Ostensibly set up to tackle the spiraling crime rates of the 60s, 70s, and 80s, the most draconian policies of our present criminal justice system were put in place when the violent crime statistics were already starting to rapidly decline. This coupled with a growing siege mentality among American urban police going from community based to outsider-suburb recruited cops led to an alienation between the enforcers and the enforced more reminiscent of European colonial empires occupying foreign countries and governing them through constabularies.

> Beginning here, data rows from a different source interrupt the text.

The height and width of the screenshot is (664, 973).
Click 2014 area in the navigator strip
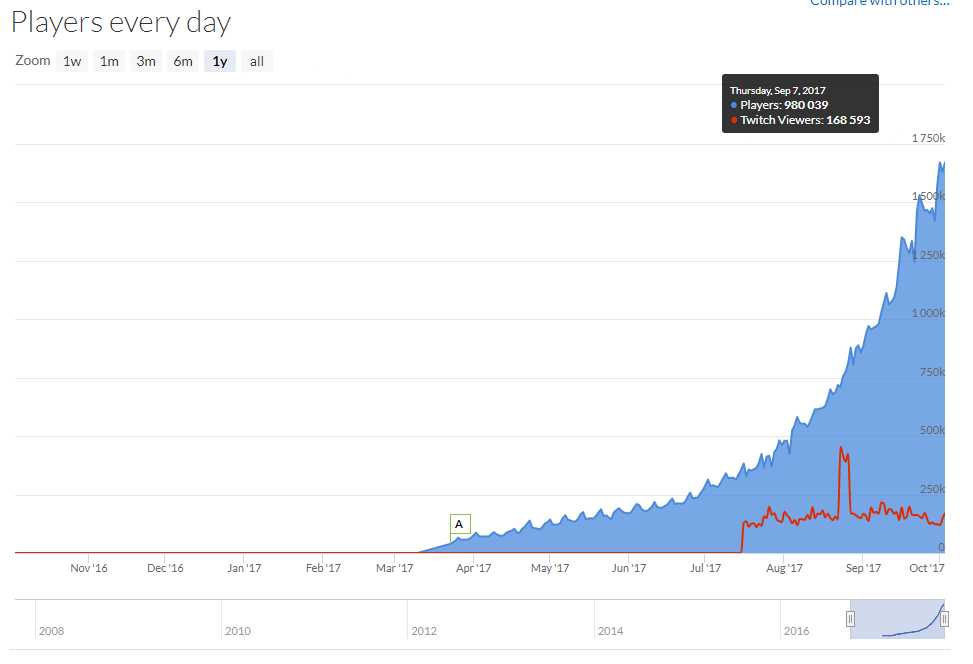pos(610,631)
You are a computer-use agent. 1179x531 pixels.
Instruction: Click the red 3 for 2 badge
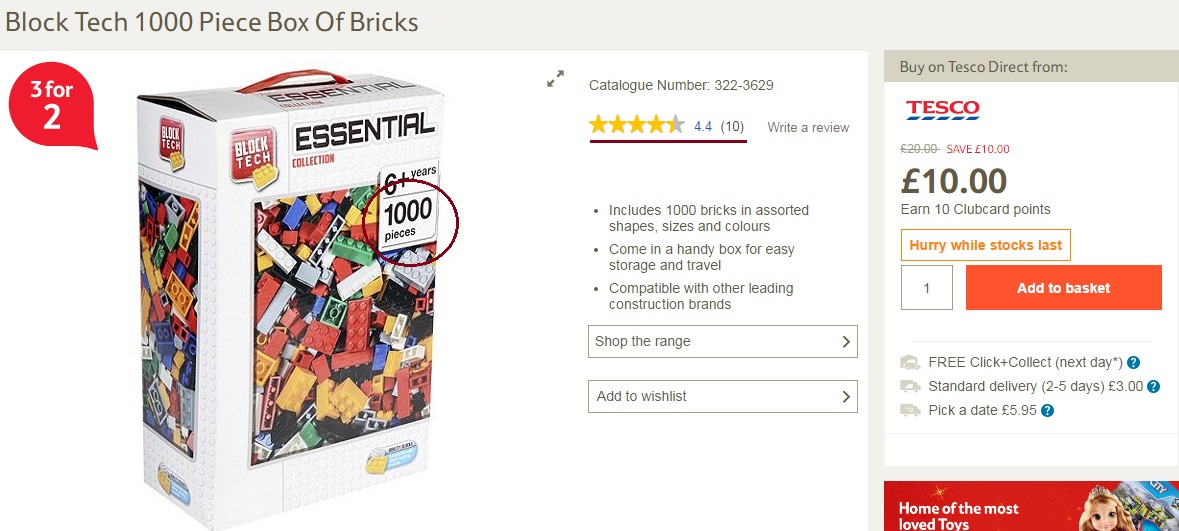(x=51, y=106)
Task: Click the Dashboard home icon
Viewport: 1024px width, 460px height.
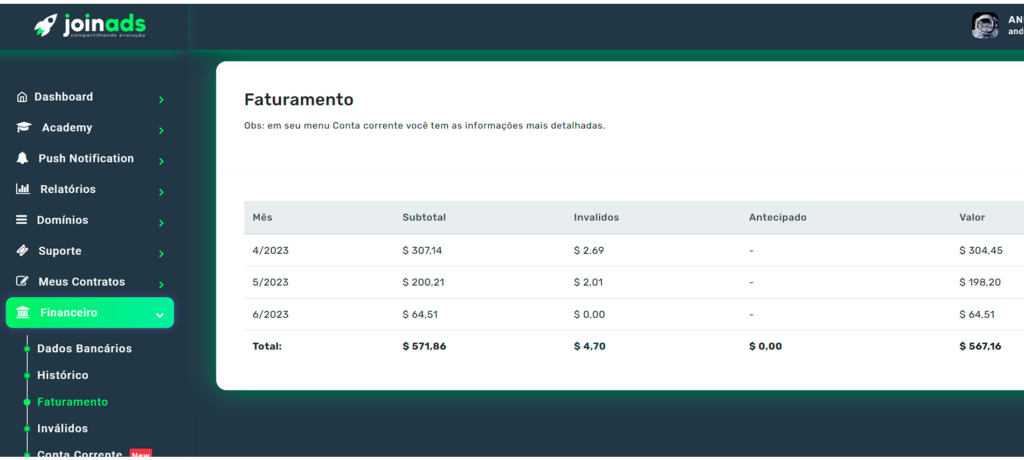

As the crime rate went down, violence on behalf of the police paradoxically increased. So did the percentage of citizens incarcerated. Until, of course, the United States took the dubious distinction of the most proportionally incarcerated society on planet Earth. For a society so obsessed with the often nebulous concept of freedom, what more objective marker could you have between a free and non-free society than the percentage of citizens in jail? But alas, the process continued.
Fast forward to the immediate aftermath of the invasion of Iraq and the subsequent flooding of police departments with military equipment no officer was properly trained to use but more than happy to deploy. Around this (probably feeding off of troop worshipping post 9/11 bellicosity culture) formed a newly militarized police force. LARPing like they were deployed in the Sunni Triangle in surge-era Iraq, American police roamed the streets busting down doors and filling surrendering and sometimes even random people at the wrong address with lead from M-4 carbines and other such weapons. With this turn came a new sense of entitlement utterly divorced from keeping a communities’ peace as events from this week clearly show. The Supreme Court was more than happy to give these grown up bullies added legal protection as well.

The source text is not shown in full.